Prescription drug coverage under general assistance medical care must conform to
coverage under the medical assistance program according to section 256B.0625,
subdivisions 13 to 13g.
(e) Recipients eligible under subdivision 3, paragraph (a), shall pay the following
co-payments for services provided on or after October 1, 2003, and before January 1, 2009:
(1) $25 for eyeglasses;
(2) $25 for nonemergency visits to a hospital-based emergency room;
(3) $3 per brand-name drug prescription and $1 per generic drug prescription,
subject to a $12 per month maximum for prescription drug co-payments. No co-payments
shall apply to antipsychotic drugs when used for the treatment of mental illness; and
(4) 50 percent coinsurance on restorative dental services.
(f) Recipients eligible under subdivision 3, paragraph (a), shall include the following
co-payments for services provided on or after January 1, 2009:
(1) $25 for nonemergency visits to a hospital-based emergency room; and
(2) $3 per brand-name drug prescription and $1 per generic drug prescription,
subject to a $7 per month maximum for prescription drug co-payments. No co-payments
shall apply to antipsychotic drugs when used for the treatment of mental illness.
(g) MS 2007 Supp [Expired]
(h) Effective January 1, 2009, co-payments shall be limited to one per day per
provider for nonemergency visits to a hospital-based emergency room. Recipients of
general assistance medical care are responsible for all co-payments in this subdivision.
The general assistance medical care reimbursement to the provider shall be reduced by the
amount of the co-payment, except that reimbursement for prescription drugs shall not be
reduced once a recipient has reached the $7 per month maximum for prescription drug
co-payments. The provider collects the co-payment from the recipient.
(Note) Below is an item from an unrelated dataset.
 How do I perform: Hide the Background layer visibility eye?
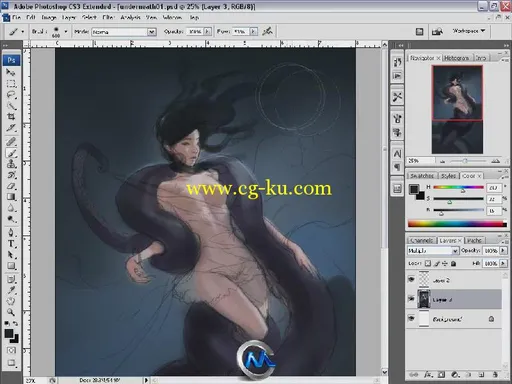[x=411, y=319]
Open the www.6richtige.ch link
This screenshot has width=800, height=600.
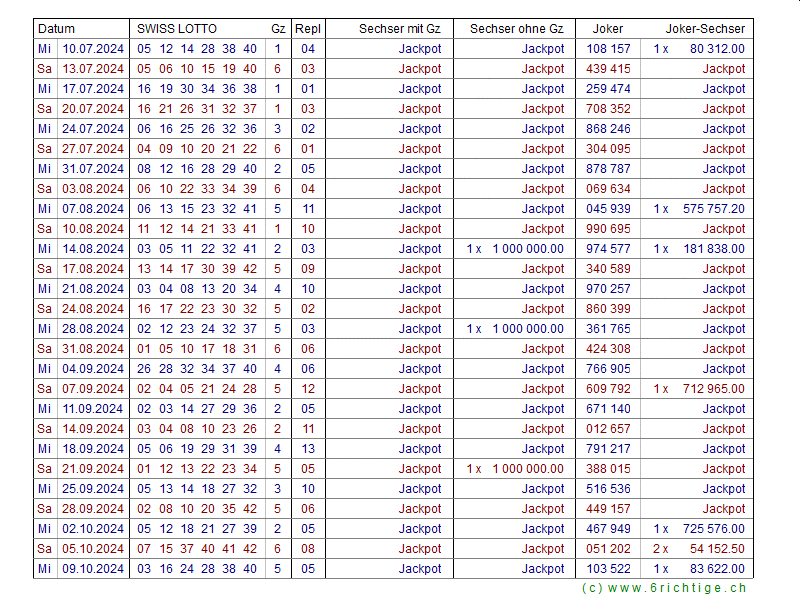tap(663, 588)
Providers may not
deny services to recipients who are unable to pay the co-payment.
(i) General assistance medical care reimbursement to fee-for-service providers
and payments to managed care plans shall not be increased as a result of the removal of
the co-payments effective January 1, 2009.
(j) Any county may, from its own resources, provide medical payments for which
state payments are not made.
(k) Chemical dependency services that are reimbursed under chapter 254B must not
be reimbursed under general assistance medical care.
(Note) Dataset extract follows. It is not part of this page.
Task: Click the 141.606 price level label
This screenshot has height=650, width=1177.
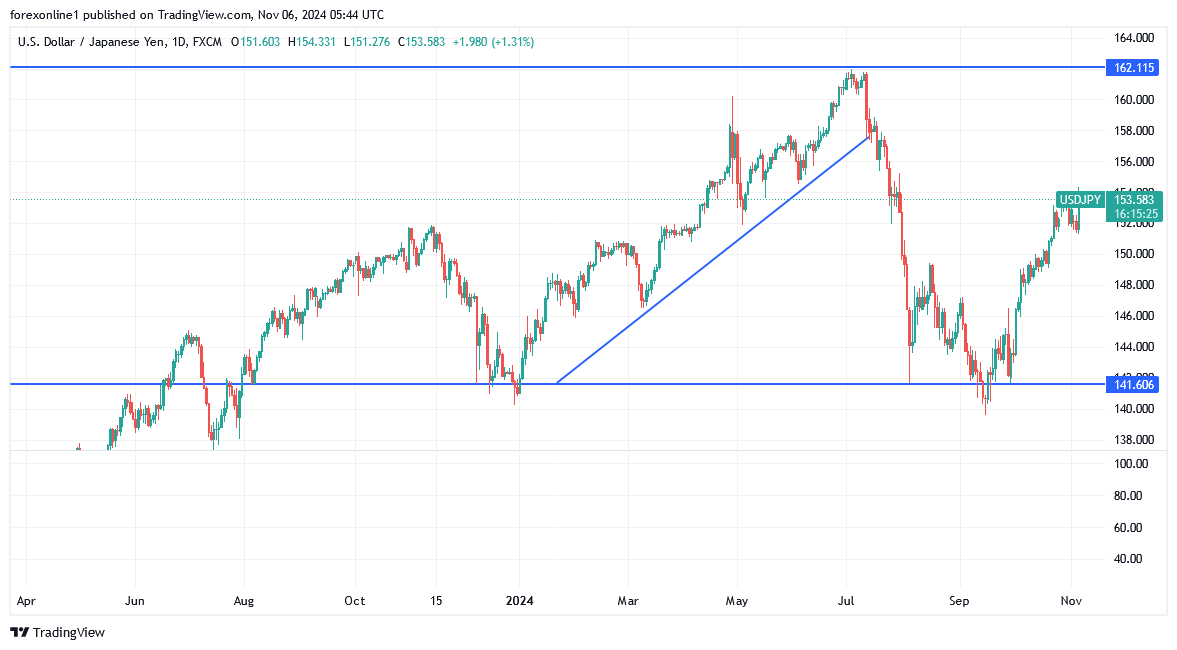Action: (x=1131, y=384)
(l) The maximum payment for new vendors enrolled in the general assistance
medical care program after the base year shall be determined from the average usual and
customary charge of the same vendor type enrolled in the base year.
(m) The conditions of payment for services under this subdivision are the same
as the conditions specified in rules adopted under chapter 256B governing the medical
assistance program, unless otherwise provided by statute or rule.
(n) Inpatient and outpatient payments shall be reduced by five percent, effective July
1, 2003. This reduction is in addition to the five percent reduction effective July 1, 2003,
and incorporated by reference in paragraph (l).
(o) Payments for all other health services except inpatient, outpatient, and pharmacy
services shall be reduced by five percent, effective July 1, 2003.
(p) Payments to managed care plans shall be reduced by five percent for services
provided on or after October 1, 2003.
(q) A hospital receiving a reduced payment as a result of this section may apply the
unpaid balance toward satisfaction of the hospital's bad debts.
(r) Fee-for-service payments for nonpreventive visits shall be reduced by $3 for
services provided on or after January 1, 2006. For purposes of this subdivision, a visit
means an episode of service which is required because of a recipient's symptoms,
diagnosis, or established illness, and which is delivered in an ambulatory setting by
a physician or physician ancillary, chiropractor, podiatrist, advance practice nurse,
audiologist, optician, or optometrist.
(s) Payments to managed care plans shall not be increased as a result of the removal
of the $3 nonpreventive visit co-payment effective January 1, 2006.
(t) Payments for mental health services added as covered benefits after December
31, 2007, are not subject to the reductions in paragraphs (l), (n), (o), and (p).